Cancer Immunology
Summary of Key Points
• Cancer is characterized by genetic and epigenetic instability leading to multiple unique and sometimes common mutations and “ectopic” overexpression of many genes normally not expressed in the tissue of origin. These alterations provide antigens that the adaptive immune system can recognize to distinguish the cancer cell from normal cells. Thus the immune system of a patient with cancer has the potential to selectively recognize his or her cancer.
• As cancers develop, they may respond to “immune pressure” in a number of ways. They can eliminate antigens through further mutation or deletion, a process termed “editing.” Although immune editing of tumors is well characterized in mouse cancer models, it has yet to be established in human cancers. Cancers can also resist immune elimination by inducing tolerance among tumor-specific T cells, which they achieve by co-opting natural self-tolerance mechanisms.
• A major focus of recent studies in cancer immunology is the immune microenvironment. Multiple cells and molecular interactions in the tumor microenvironment inhibit antitumor immune responses. These cells include regulatory T cells and myeloid-derived suppressor cells, which accumulate in tumors. Both cell types suppress cytotoxic T-cell responses that threaten tumors with destruction.

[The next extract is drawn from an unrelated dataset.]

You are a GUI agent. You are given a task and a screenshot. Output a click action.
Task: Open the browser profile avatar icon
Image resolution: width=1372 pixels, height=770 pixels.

• In addition to suppressive cells, tumor cells and myeloid cells in the tumor microenvironment express ligands for inhibitory receptors expressed by effector T cells, termed “immune checkpoints.” The best-studied checkpoint expressed in the tumor microenvironment is the PD1 pathway. Many tumors express high levels of the PD1 ligands PDL1 and PDL2, whereas tumor infiltrating lymphocytes express high levels of PD1. These inhibitory ligand/receptor interactions are prime targets for antibody blockade.

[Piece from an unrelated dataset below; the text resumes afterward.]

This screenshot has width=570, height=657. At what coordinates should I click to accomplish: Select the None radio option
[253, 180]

• Certain chronic immune responses can promote cancer development. In particular, T-cell responses characterized by interleukin 17 (IL-17)–producing cells, termed T helper 17 (Th17) cells, are procarcinogenic. Th17 differentiation and IL-17 production depend on STAT3 signaling. The major antitumor immune response is a Th1 response, characterized by production of interferon-γ and driven by STAT1 and STAT4 activation. Th1 and Th17 development are mutually antagonistic. These contrasting immune responses explain how certain types of immune responses can inhibit cancer, whereas other types of immune responses can promote cancer development.